Many Explanations for Why Patients Overreport Their Symptoms

White paper with black check boxes, red marker checking off boxes

Some mental health patients report more symptoms than they actually experience and this is often attributed to malingering, when people intentionally inflate their symptoms for some benefit. The assumption that such patients are malingering tends to overshadow alternative explanations, even though research indicates that there are actually multiple pathways that could lead to overreporting. Researcher Harald Merckelbach of Maastricht University and colleagues review the available data and detail some of these alternative explanations in Current Directions in Psychological Science.

Survey design

The design of a test, survey, or other type of measure might prime people to think about their symptoms in a specific way, resulting in an increase in symptoms reported. For example, one study found that people give more unfavorable ratings to their general health when researchers first ask them to consider a range of specific physical and mental symptoms.   

In another study, participants with mild brain injury either recalled symptoms off the top of their head or identified symptoms using an extensive checklist. Participants who completed the checklist consistently reported more symptoms than did participants who recalled symptoms without any guidance. The authors suggest that checklists might convey to a patient that they are expected to experience certain symptoms.

The order of tests might also affect symptom reporting, especially when researchers distribute measures of symptoms close together in the same session. The first measure of symptoms might lower the threshold for reporting affirmatively to symptoms on a later measure, either because the patient wants to appear consistent or because they become biased toward information they recently called upon.

Misinformation

Patients may also be influenced by various types of symptom misinformation. Misleading information could make patients feel as though there are expectancies related to what they should be experiencing. In one study, some participants inhaled a benign substance that researchers told them was suspected to be toxic, while others did not inhale a substance. The participants in the inhaling group subsequently showed an increase in reported symptoms compared with the group that did not inhale.

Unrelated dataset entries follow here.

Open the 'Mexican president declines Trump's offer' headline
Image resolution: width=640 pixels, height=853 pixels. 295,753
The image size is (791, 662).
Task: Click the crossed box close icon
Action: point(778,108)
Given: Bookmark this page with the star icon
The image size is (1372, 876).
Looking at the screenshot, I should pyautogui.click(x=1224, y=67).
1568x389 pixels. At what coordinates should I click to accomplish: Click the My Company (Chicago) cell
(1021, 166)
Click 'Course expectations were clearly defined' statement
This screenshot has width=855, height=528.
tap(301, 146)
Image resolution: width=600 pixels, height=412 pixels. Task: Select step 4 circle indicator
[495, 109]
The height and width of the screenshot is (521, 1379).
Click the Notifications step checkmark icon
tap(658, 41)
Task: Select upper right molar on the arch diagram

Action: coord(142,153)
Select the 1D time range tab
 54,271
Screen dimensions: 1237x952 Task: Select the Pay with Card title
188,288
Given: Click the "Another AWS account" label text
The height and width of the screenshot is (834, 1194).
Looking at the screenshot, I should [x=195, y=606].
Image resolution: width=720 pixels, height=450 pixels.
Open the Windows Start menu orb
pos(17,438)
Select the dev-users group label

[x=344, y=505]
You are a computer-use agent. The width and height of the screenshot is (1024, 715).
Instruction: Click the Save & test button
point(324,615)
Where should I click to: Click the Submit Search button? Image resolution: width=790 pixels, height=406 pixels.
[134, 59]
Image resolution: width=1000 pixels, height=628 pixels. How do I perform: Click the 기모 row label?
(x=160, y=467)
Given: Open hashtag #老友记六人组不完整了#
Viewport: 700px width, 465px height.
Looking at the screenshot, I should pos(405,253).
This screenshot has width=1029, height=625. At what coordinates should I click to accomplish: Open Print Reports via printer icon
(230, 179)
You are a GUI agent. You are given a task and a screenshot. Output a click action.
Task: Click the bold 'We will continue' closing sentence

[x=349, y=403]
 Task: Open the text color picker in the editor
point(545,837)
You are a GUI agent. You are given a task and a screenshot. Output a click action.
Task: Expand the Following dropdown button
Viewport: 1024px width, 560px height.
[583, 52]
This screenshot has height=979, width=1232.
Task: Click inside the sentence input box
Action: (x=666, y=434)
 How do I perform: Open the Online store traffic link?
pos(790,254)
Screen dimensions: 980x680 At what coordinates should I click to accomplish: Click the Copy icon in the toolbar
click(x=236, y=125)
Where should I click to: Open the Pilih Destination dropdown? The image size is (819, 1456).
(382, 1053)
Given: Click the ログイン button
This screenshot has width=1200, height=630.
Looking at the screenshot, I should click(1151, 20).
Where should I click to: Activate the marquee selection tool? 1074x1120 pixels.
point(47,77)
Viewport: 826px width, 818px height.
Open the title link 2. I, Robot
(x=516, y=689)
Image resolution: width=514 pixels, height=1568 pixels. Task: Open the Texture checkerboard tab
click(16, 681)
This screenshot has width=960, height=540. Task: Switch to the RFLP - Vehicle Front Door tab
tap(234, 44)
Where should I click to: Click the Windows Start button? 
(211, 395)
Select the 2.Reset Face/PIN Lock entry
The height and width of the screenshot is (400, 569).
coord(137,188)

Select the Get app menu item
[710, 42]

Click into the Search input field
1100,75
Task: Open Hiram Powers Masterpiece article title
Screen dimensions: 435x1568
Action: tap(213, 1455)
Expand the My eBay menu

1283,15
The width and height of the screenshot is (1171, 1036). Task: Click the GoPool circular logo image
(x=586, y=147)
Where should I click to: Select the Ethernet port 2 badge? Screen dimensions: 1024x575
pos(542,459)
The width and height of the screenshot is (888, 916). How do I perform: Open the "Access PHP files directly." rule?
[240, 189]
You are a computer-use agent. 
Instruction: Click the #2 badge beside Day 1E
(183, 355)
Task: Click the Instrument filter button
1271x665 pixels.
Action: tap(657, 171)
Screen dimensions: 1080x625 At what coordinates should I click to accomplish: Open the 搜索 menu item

Another type of symptom misinformation is false feedback about a health condition. In a study illustrating false feedback, students rated the extent to which they experience fatigue, concentration issues, and other common symptoms on a 5-point scale from never to all the time. After a short interval, the researchers interviewed the participants about their answers. What the participants didn’t know was that two of their answers to symptoms rating questions were increased by two full points. Sixty-three percent of the students did not notice the increases and, one week later, gave higher symptom ratings for the manipulated symptoms than for the nonmanipulated symptoms. Participants who had noticed the incorrect ratings did not internalize the misinformation.

Inattention

Another explanation for symptom overreporting is that participants may give inattentive answers when responding to measures of symptoms. By inserting irrelevant lure items in the middle of questionnaires, researchers were able to estimate that about 15 to 20% of participants may randomly or carelessly respond to online survey items. The authors suggest that this could also happen with symptom scales and neuropsychological tests, noting that even a small minority of people who don’t pay attention when answering a survey can distort a study’s results.

Personality

Certain personality traits are also linked to overreporting symptoms. People with high levels of negative affectivity — the habitual tendency to experience a wide range of negative emotions including anxiety and depression — report more psychological symptoms than do people with low negative affectivity, even when their medical conditions are no worse. Researchers have identified the mechanism for this phenomenon: Anxiety can cause a heightened sensitivity to threat cues, which is associated with inflated reporting of momentary symptoms. Research also suggests that depression can cause a recall bias, making negative memories more accessible, which is associated with an increase in reporting more past symptoms.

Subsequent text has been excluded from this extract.